I will need a way to get the running MIDlet.
Starting with exceptions should be easy.
I have the following blank projects:
Just hope a bunch of those are simple.
One nasty thing is that record stores use checked exceptions.
The fun thing will be keeping the record database up to date with multiple processes being ran. SquirrelJME will need some way to synchronized one file with another even when multiple SquirrelJME processes are being ran.
Going to say that RMS sucks. The API is quite nasty, has a bunch of inefficiencies and just screams badly designed.
For sanity purposes, I am probably going to need some internal file locking on paths and file channels. Or I could just ignore multiple SquirrelJMEs running at once and just treat the database as if it were opened only by a single running program. This is since all processes running in SquirrelJME will be under the same process.
I only want to write the record handling code once, so that means I will want a generic block based representation of the database records that can persist within SquirrelJME.
Typing up all those classes took awhile, about 4 hours.
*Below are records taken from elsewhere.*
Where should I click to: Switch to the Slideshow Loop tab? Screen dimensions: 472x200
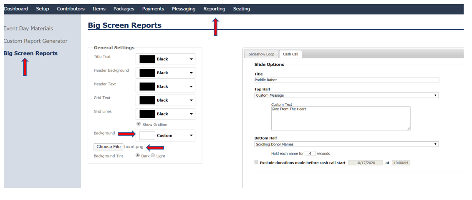point(261,54)
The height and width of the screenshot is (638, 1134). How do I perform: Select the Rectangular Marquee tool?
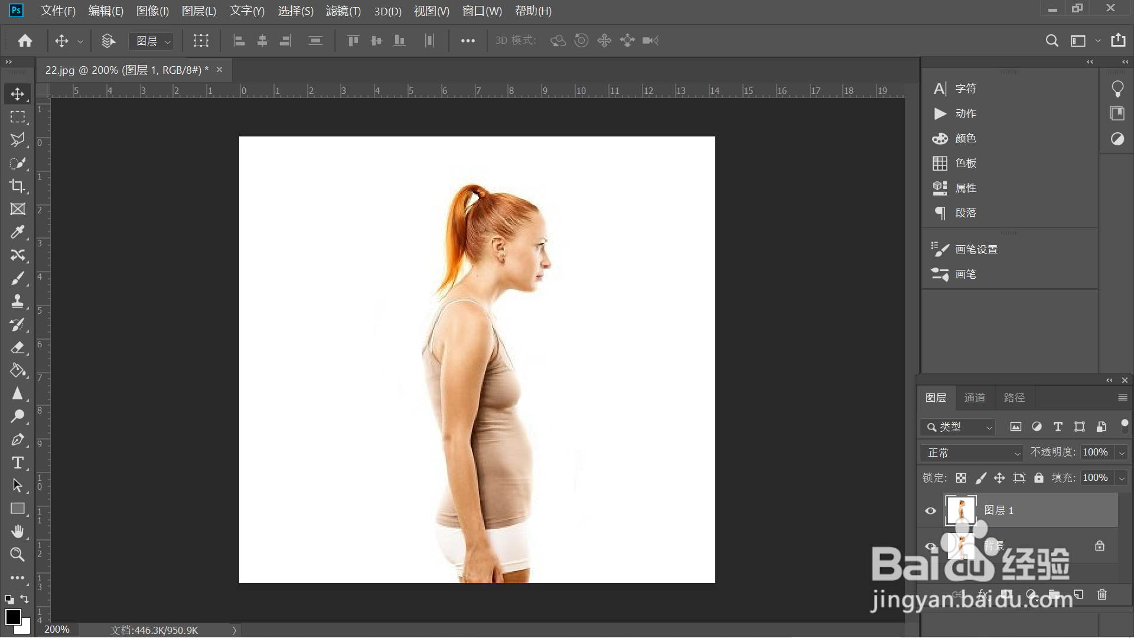17,117
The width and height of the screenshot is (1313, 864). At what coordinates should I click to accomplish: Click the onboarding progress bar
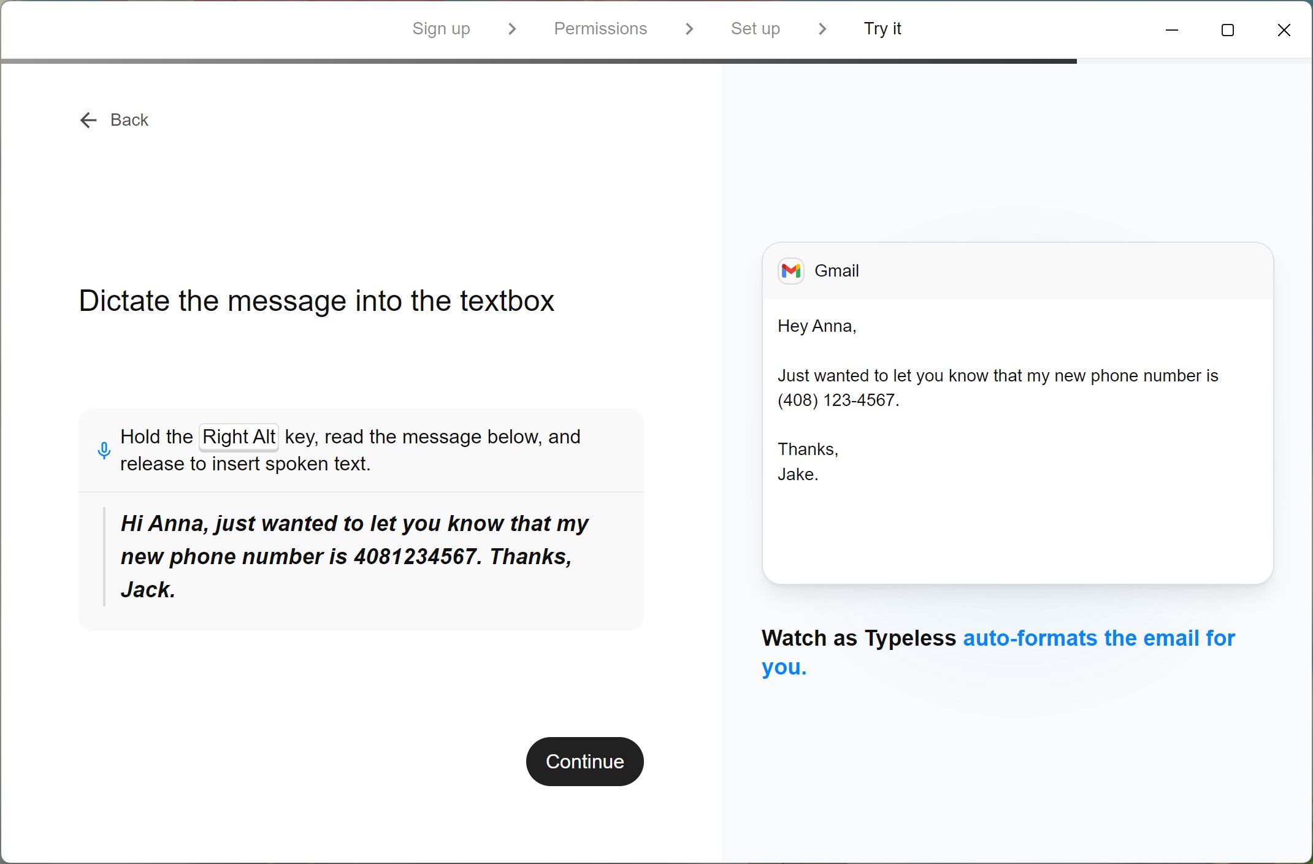[x=538, y=61]
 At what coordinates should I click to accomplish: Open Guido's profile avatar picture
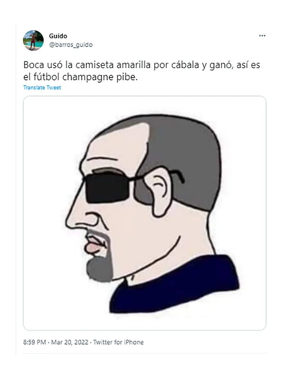click(33, 40)
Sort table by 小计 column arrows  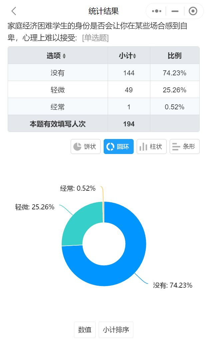135,56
Also, I forgot that today was SquirrelJME's birthday! Happy birthday! I have worked on it for an entire year.
So I will need an efficient and nice API for records. There would be a single instance of the database. Which reminds me to check meep-io and see how much it differs from GCF.
So what does that give me then? I would have each record store that exists for an application be a single block of binary data where records are stored. So there would need to be a record store manager. Every suite stores its own records, so that would need some kind of lookup. Then there can be multiple stores for applications.
Probably would be best to roll my own format than use a pre-existing format because I am not even sure that they exist.
Dreamcast memory card blocks are 512 bytes in size and the Nintendo 64 has 2048KiB pages about (supposidly). My database would be an ultra-compact database. Simple in concept and hopefully fast enough to not be really slow. I suppose it should be transactional.
So inventing such a format will be interesting to say the least, but it could potentially be done.
I do wonder if I can do obtuse and convoluted tricks to reduce the size representation of keys. I can swap bits and use huffman encoding for the id, tag, and the size of data stored. Most records would be stored in very small quantities so as long as the huffman table even for the data that will not fit where it only uses that amount of data to be stored. That would complicate things but potentially reduce the storage space.
That would probably reduce the required size, but that would complicate things a bit. So I do not want to overcomplicate things needlessly for a few bytes. If I do need to shave off bytes like this, I can always have a secondary format that treats this way.